XXVII DOMINGO
DO TEMPO COMUM
“A PEDRA QUE
OS CONSTRUTORES REJEITARAM TORNOU-SE A PEDRA ANGULAR” (Mt 21,42).
Diácono Milton Restivo
Isaias sabia que
esse afastamento iria trazer ao povo consequências drásticas. Isaias insiste em
chamar a atenção do povo e é constante nas suas denúncias.
A primeira
leitura de hoje nos traz um dos cânticos mais famosos do livro de Isaias, um
poema lírico de grande beleza, uma canção de amor, retratando o amor e os
cuidados que Yahweh tem por seu povo que, em troca, só demonstra ingratidão e
desrespeito.
Nesta leitura
Isaias conta uma parábola apresentando Yahweh como agricultor de uma vinha, o
que viria a ser ratificado mais tarde por Jesus, que se identifica como a
verdadeira videira, quando disse: “Eu sou a verdadeira videira, e meu Pai é
o agricultor.” (Jo 15,1).
Na leitura desta
liturgia Isaias apresenta aqui uma vinha plantada pelo agricultor com extremo
cuidado e carinho, tendo sido logrado no seu trabalho, porque a vinha nada de
bom produziu. O agricultor “capinou a terra, tirou as pedras e plantou nela
videiras de uvas vermelhas. No meio, construiu uma guarita e fez um tanque de
pisar uvas. Esperava que produzisse uvas boas, mas ela produziu uvas azedas.” (Is
5,2).
Na sua
frustração, o agricultor lamenta profundamente o resultado colhido da videira
boa que havia plantado, porque ela deveria produzir “uvas boas, mas ela
produziu uvas azedas”, e lamenta com pesar: “o que mais eu deveria ter
feito pela minha vinha, que não fiz? Por que esperei que desse uvas boas, e ela
me deu uvas azedas?” (Is 5,4). E toma uma decisão drástica: “Pois agora
vou dizer-lhes o que farei com minha vinha: vou arrancar a sua cerca para que
sirva de pasto; derrubarei o seu muro para que seja pisada. Vou fazer dela um
matagal: ficará sem podar e nem capinar; só mato e espinhos crescerão nela; e
às próprias nuvens eu mandarei que não chovam sobre ela.” (Is 5,5-6).
A seguir Isaias,
através de um belo jogo de palavras, identifica quem seja a vinha e o que
Yahweh esperava dela: “A vinha de Yahweh dos exércitos é a casa de Israel, e
sua plantação preferida são os homens de Judá. Eu esperava deles o direito, e
produziram injustiça; esperava justiça, e ai estão gritos de desespero.” (Is
5,7).
Outro profeta,
Jeremias, também narra a desilusão do agricultor quando viu sua vinha não
corresponder aos seus anseios, aos seus cuidados e amor: “Eu havia plantado
você como lavoura especial, com mudas legitimas.

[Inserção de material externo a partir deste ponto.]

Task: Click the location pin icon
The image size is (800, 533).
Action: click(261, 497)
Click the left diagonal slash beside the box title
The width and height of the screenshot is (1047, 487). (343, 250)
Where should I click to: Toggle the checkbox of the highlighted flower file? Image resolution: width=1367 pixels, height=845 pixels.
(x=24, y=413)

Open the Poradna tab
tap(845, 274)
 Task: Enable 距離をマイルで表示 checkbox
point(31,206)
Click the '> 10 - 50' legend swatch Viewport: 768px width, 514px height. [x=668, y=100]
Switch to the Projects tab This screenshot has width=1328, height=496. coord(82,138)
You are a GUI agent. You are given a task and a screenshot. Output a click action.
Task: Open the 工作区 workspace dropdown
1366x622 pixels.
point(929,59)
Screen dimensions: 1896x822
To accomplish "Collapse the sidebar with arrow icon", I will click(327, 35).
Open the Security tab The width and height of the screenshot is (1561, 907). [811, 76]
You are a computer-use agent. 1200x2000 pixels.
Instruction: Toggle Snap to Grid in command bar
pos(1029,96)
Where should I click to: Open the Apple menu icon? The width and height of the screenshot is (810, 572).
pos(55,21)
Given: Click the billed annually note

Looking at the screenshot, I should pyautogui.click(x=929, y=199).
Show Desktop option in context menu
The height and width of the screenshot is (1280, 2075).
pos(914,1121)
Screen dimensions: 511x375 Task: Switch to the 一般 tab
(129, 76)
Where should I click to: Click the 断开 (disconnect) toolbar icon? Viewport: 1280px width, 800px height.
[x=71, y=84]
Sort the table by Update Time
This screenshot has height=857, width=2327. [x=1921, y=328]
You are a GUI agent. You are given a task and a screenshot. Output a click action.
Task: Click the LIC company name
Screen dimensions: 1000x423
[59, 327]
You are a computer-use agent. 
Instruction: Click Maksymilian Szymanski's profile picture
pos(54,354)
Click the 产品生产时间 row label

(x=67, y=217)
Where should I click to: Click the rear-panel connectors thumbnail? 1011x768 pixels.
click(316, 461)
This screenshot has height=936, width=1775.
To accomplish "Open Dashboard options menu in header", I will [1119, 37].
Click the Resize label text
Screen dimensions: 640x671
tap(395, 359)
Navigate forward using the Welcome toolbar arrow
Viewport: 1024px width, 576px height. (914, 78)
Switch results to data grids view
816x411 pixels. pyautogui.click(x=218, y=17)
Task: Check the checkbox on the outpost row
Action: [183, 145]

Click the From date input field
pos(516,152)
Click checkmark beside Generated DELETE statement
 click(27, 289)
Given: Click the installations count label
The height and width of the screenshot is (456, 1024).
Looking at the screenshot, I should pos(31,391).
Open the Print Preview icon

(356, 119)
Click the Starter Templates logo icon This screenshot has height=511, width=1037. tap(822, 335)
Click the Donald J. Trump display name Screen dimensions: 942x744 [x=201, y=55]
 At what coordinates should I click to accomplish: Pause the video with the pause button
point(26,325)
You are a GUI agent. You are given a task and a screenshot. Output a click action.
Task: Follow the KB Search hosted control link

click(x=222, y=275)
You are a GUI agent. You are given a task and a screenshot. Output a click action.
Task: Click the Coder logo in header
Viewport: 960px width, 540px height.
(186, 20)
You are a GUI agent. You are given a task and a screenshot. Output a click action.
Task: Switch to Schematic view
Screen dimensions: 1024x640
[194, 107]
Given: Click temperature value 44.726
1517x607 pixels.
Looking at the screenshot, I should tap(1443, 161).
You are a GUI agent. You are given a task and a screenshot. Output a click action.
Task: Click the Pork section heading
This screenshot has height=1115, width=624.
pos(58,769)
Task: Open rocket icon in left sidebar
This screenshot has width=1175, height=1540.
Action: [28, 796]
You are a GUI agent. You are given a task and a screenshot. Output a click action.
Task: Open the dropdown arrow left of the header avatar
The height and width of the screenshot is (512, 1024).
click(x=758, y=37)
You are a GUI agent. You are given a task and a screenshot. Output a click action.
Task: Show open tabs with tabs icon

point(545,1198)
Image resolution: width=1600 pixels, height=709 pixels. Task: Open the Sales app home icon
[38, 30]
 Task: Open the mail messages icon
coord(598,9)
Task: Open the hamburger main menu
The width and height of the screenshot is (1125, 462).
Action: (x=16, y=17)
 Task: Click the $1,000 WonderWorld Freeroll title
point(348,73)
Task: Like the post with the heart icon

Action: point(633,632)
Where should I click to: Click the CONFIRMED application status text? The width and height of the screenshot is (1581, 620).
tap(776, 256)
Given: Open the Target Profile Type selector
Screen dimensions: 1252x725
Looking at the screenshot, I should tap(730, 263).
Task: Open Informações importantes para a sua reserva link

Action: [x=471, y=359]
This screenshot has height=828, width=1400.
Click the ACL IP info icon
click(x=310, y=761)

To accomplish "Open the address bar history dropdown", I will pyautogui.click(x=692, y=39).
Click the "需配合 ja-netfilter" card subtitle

E como é que você se
transformou em ramos degenerados de vinha sem qualidade?” (Jr 2,21).
Uma vinha que não dá frutos bons só serve para ser
arrancada e jogada no fogo, como disse Jesus: “esses ramos serão ajuntados,
jogados no fogo e queimados” (Jo 15,6b), repetindo o que dissera o profeta
Ezequiel a respeito do mesmo assunto: “Veja! Ela é jogada no fogo para
queimar, e o fogo devora as duas pontas, e também o meio fica queimado. Será
que vai servir para alguma coisa? Se quando ela estava inteira não servia para
nada, quanto mais agora que o fogo a consumiu e ela ficou queimada.” (Ez
15,4-5).
No Salmo 80 (79), que é o Salmo desta liturgia, o
salmista recorda que Yahweh havia tirado uma videira do Egito, expulsado nações
e a transplantado nos lugares das nações expulsas de suas terras. Diz que
Yahweh “preparou o terreno e, lançando raízes, ela encheu a terra. Sua
sombra cobria as montanhas, e seus ramos, os cedros de Deus. Ela estendia os
galhos até o mar, e até o rio os seus rebentos.” (cf Sl 80 (79), 9-12). A
seguir, o salmista reconhece que a videira não foi generosa com o agricultor
que derrubou as suas cercas “para que os viandantes a saqueiem, e os javalis
da floresta a devastem, e as feras do campo a devorem.” (cf Sl 80 (79),
13-14).
Muitas outras passagens a respeito do amor e da
frustração do agricultor, que é Yahweh, com a sua vinha, que é o povo de Judá
que, na maior parte das vezes é infiel (cf Is 5,7) encontramos
em outras passagens do Antigo Testamento, como em Ezequiel 19,10-14, Oséias 10,1, e outras.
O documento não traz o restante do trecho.